I have a custom Widget derived from QFrame. I will need to draw on it very frequently (basically, a picture is updated with every mouse move). I checked the Qt Basic drawing example: They override paintEvent, create a painter and do their drawing (and the painter dies at the end of its lifetime, facing the final cur…ly bracket).
For my small testing app, performance is no issue, but I would like to better understand painting operations (or rather: the cost of instantiating temporary objects in a frequently called method), so I was wondering: If the custom QFrame held a pointer to a (permanent) painter and uses it for painting, would that be preferable over creating and deleting one with every call of paintEvent?
Thanks for your time,
Louise
Simply put: don’t worry about it.
Qt does some magic behind the scenes to make the creation of a QPainter fast – notably, the “heavy” part of the state (the paint engine) is shared by all QPainters that operate on the same paint device. (See here.)

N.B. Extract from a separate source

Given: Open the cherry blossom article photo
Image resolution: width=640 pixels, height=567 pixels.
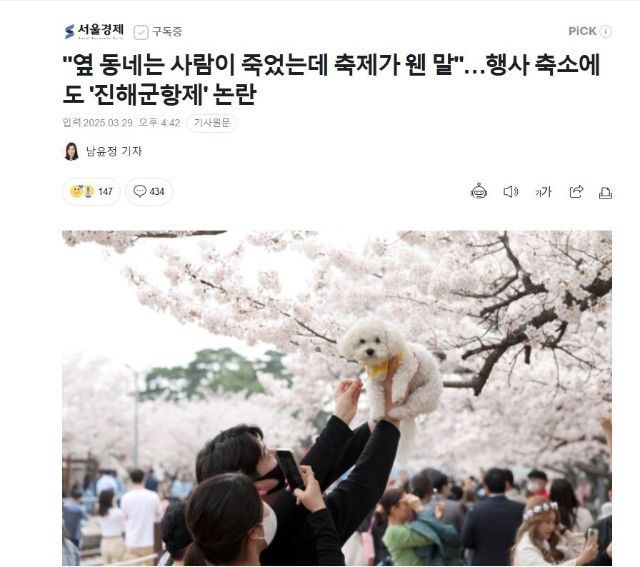Looking at the screenshot, I should (337, 398).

Now if you call a bunch of functions that need a painter from your
paintEventhandler, pass them reference to the QPainter – no need to create one for each separate call.But generally, don’t worry about it. Use the same idioms as you see in the examples, and only try and do “smarter” stuff if you actually measure that instantiating QPainters is a bottleneck in your code.
(This isn’t limited to QPainter – Qt does a lot of “behind the scenes” sharing, copy-on-write type manipulations for heavy objects. The examples and tutorials show how you’re supposed to use the API (and they are generally pretty high quality). Follow the examples and only try to outsmart them if you have specific reasons/use cases where more intricate management is required.)